The histological features of the LP are characterized by cystic areas of fat necrosis lined by hyaline acidophilic membranes on hematoxylin and eosin (H & E)-stained sections. The membranes are projected into the cystic spaces. LFN can also be demonstrated by periodic acid-Schiff staining with or without diastasis, Sudan black B, oil red O staining, Azan-Mallory or Masson trichrome staining, orcein staining, long Ziehl-Neelsen staining, silver impregnation, phosphotungstic acid-hematoxylin staining, and Luxol fast blue staining. In addition, LFN membranes with an “arabesque” or “frost on a windowpane” appearance have been described by some authors.1 Other variable histological features of LP include dilated veins, hemorrhage, endarteritis obliterans, sclerosis, calcified vessels, and hemosiderin deposition.2 Previous studies have suggested that lipomembranous changes occur as a result of the interaction between residual elements of necrotic fat cells and macrophages, probably as a consequence of inflammatory and ischemic disorders in fatty tissues.8 Other than LP, panniculitis associated with vascular disease includes arteriosclerosis, diabetic microangiopathy, necrotizing vasculitis, panarteritis nodosa, thromboangiitis obliterans, and venous insufficiency.11
On the other hand, loss-of-function variants in TYROBP/DAP12 or TREM2 have been reported in “Nasu-Hakola disease”, but patients without this hereditary disease have also been reported.1 Unfortunately, we did not perform genetic testing in our case.

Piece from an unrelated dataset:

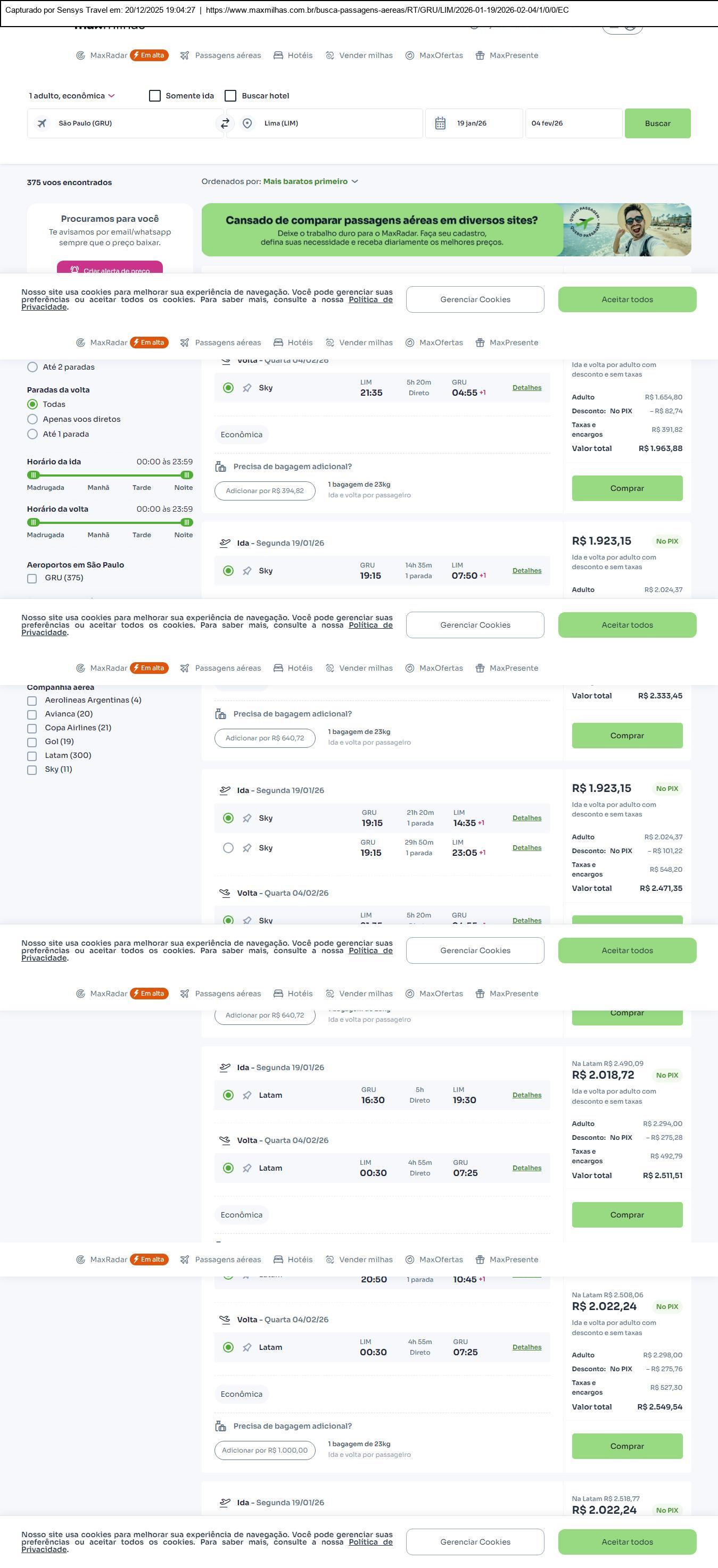
Task: Select Apenas voos diretos for return stops
Action: coord(33,419)
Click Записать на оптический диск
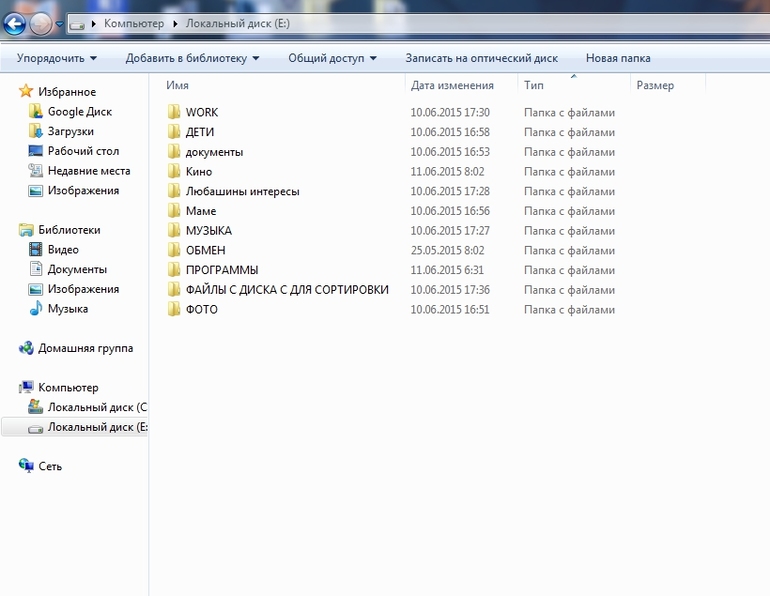 481,58
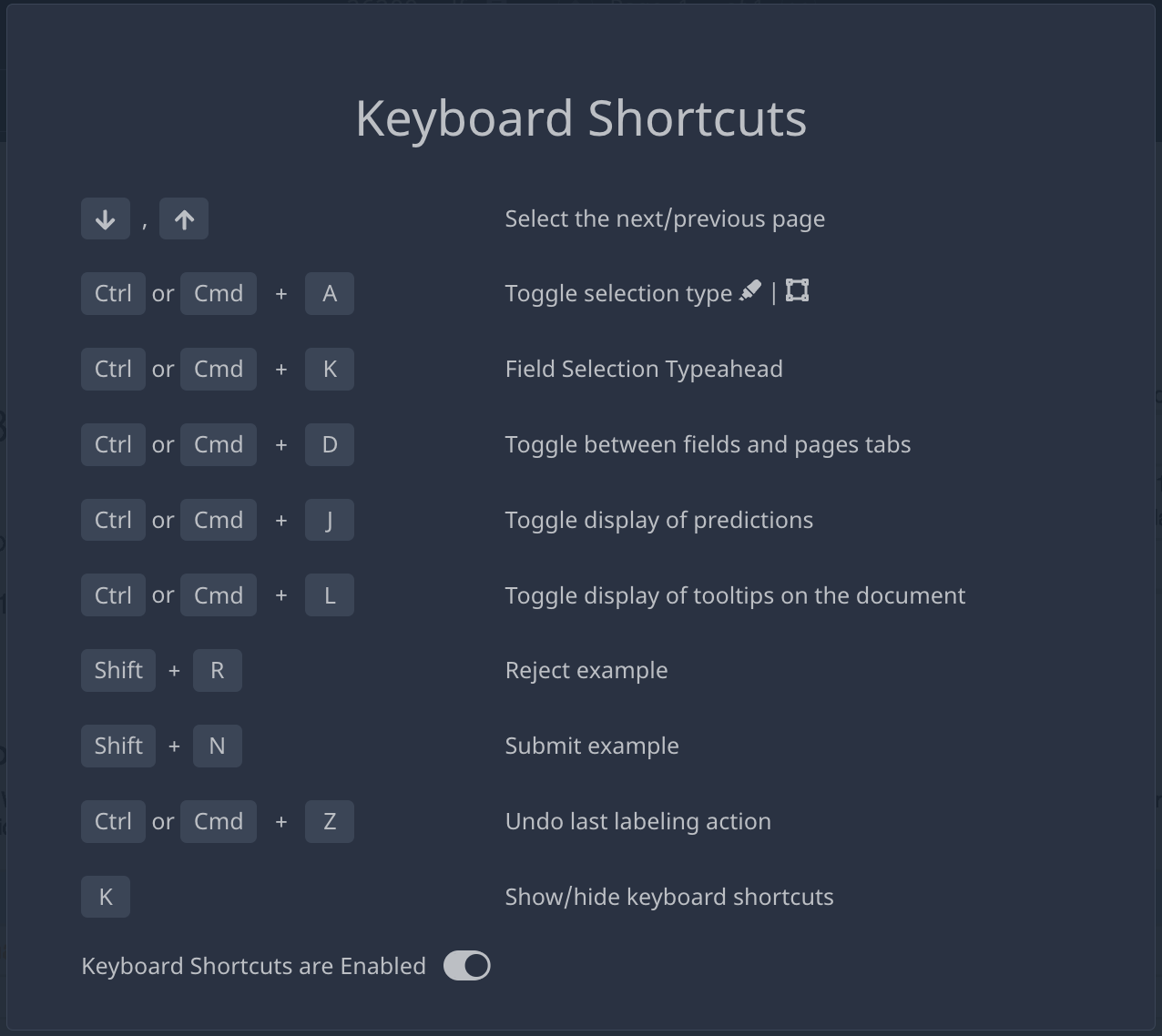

In a study conducted by Snow and Su8, which evaluated 38 cases, the mean age of the patients was 57 years (range 32-86 years), and 34 patients (89%) were women. The most common clinical context in which this condition was observed was in patients with chronic sclerotic plaques of the lower legs associated with venous insufficiency (37% of the total cases). All patients were women, and the majority were obese in these cases.6 The demographic and clinic features, such as age, sex, and location of the lesions, were compatible with the literature in our case.
In conclusion, in cases of suspected panniculitis, particularly in patients with vascular disorders, it is important to consider the LP, which is a rare histopathological variant. New studies are needed on the treatment of LP, regardless of any associated diseases and the underlying cause.